Semantic Segmentation
An example of semantic segmentation in the $dnndk_sample_base/segmentation directory. It reads
image frames from a video file and annotates in real-time. Launch it with the
./segmentation video/traffic.mp4
command
(where video/traffic.mp4 is the input video file).
Inception-v1 with Python
dnndk_sample_base/inception_v1_mt_py contains a multithreaded image classification example of Inception-v1 network developed with the advanced Python APIs. With the command python3 inception_v1_mt.py 4, it will run with four threads. The throughput (in fps) will be reported after it completes.
The Inception-v1 model is compiled to DPU ELF file first and then transformed into the DPU shared library libdpumodelinception_v1.so with the following command on the evaluation board. dpu_inception_v1_*.elf means to include all DPU ELF files generated by the VAI_C compiler. Refer to the DPU Shared Library section for more details.
aarch64-xilinx-linux-gcc -fPIC -shared \
dpu_inception_v1_*.elf -o libdpumodelinception_v1.so
Within the Vitis AI cross compilation environment on the host, use the following command instead.

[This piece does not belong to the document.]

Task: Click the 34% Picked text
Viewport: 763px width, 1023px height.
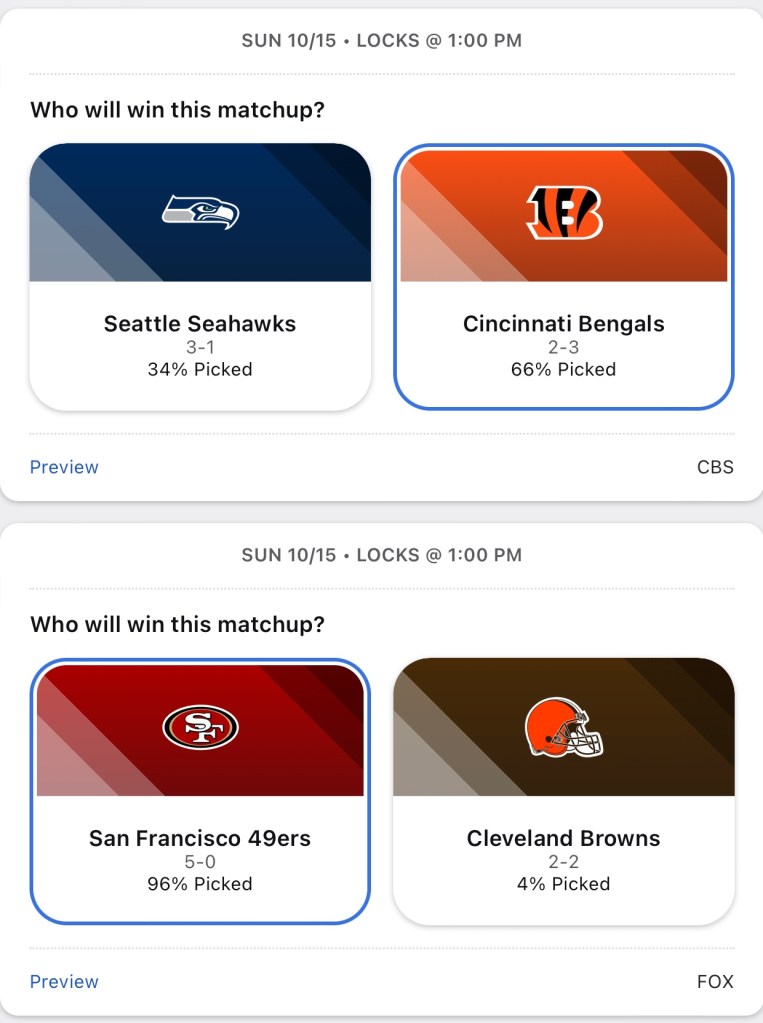Action: [200, 369]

source /opt/petalinux/2020.1/environment-setup-aarch64-xilinx-linux
CC -fPIC -shared dpu_inception_v1_*.elf -o libdpumodelinception_v1.so
miniResNet with Python
dnndk_sample_base/mini_resnet_py
contains the image classification example of TensorFlow miniResNet network developed
with Vitis AI advanced Python APIs. With the
command python3 mini_resnet.py
, the results of
top-5 labels and corresponding probabilities are displayed. miniResNet is described
in the second book Practitioner Bundle of the Deep Learning for Computer Vision with
Python series. It is a customization of the original ResNet-50 model and is also
well explained in the third book ImageNet Bundle from the same book’s series.
YOLO-v3 with Python
dnndk_sample_base/tf_yolov3_voc_py
contains the object detection example of TensorFlow YOLOv3 network developed with
Vitis AI advanced Python APIs. With the
command python3 tf_yolov3_voc.py
, the resulting
image after object detection is displayed.